My understanding is that you are thinking to specify it as a proportion
or amount of total memory, with no particular placement.

I'd rather see it as a subset of the nodes on a system being marked
for use, as much as practical, for easily reclaimed memory (page
cache and user).

My HPC customers normally try to isolate the 'classic Unix load' on
a few nodes that they call the bootcpuset, and keep the other nodes
as unused as practical, except when allocated for dedicated use by a
particular job.  These other nodes need to run with a maximum amount of
easily reclaimed memory, while the bootcpuset nodes have no such need.
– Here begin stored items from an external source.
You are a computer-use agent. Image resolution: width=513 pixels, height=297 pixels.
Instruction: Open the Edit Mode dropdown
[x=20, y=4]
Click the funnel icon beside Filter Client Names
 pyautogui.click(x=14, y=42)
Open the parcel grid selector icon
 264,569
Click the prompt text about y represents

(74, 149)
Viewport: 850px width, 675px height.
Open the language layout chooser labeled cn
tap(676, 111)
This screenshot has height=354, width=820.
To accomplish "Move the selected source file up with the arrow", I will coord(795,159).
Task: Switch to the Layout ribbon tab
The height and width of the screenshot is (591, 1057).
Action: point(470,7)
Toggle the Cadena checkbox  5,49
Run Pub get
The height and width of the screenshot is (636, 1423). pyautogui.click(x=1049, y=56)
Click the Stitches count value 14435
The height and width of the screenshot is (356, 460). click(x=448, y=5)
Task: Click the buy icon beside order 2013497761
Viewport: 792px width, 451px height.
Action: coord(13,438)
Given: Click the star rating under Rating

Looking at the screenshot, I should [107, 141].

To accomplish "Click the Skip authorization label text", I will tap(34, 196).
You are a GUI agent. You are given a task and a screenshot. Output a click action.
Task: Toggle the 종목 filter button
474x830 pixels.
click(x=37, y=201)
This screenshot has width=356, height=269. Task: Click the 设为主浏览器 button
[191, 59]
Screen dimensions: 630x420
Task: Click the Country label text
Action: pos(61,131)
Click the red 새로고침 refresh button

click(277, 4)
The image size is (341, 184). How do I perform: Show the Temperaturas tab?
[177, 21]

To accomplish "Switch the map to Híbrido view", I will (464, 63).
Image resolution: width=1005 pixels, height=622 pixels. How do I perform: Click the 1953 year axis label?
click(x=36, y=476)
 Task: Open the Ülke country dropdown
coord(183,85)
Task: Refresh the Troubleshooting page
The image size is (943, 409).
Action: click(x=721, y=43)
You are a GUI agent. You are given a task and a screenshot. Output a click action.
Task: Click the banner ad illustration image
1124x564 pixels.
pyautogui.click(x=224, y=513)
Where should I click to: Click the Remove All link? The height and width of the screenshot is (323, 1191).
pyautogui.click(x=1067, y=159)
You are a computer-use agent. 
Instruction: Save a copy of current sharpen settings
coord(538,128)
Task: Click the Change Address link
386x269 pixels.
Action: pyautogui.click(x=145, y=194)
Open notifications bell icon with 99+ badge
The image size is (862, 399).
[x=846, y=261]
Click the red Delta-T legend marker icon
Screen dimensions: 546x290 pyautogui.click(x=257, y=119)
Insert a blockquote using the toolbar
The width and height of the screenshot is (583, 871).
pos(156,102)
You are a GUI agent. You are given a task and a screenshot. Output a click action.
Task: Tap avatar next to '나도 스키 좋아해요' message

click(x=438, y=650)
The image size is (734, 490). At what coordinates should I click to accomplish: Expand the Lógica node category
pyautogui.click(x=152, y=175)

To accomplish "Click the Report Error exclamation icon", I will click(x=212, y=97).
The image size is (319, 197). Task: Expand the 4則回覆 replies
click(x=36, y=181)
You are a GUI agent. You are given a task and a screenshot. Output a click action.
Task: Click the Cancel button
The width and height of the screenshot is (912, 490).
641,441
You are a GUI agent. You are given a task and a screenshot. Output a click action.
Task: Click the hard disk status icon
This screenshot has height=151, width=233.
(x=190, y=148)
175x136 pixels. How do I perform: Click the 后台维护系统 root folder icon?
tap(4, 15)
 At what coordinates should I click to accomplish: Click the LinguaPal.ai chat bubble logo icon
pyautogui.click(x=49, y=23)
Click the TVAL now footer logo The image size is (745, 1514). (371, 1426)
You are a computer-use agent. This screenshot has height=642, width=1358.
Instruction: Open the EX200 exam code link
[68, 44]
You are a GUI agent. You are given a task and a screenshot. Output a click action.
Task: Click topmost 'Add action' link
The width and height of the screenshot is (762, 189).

They don't just want easily reclaimable memory in order to get
hugetlb pages.  They also want it so that the memory available for
use as ordinary sized pages by one job will not be unduly reduced by
the hard to reclaim pages left over from some previous job.

This would be easy to do with cpusets, adding a second per-cpuset
nodemask that specified where not easily reclaimed kernel allocations
should come from.  The typical HPC user would set that second mask to
their bootcpuset.  The few kmalloc calls in the kernel (page cache and
user space) deemed to be easily reclaimable would have a __GFP_EASYRCLM
flag added, and the cpuset hook in the __alloc_pages code path would
put requests -not- marked __GFP_EASYRCLM on this second set of nodes.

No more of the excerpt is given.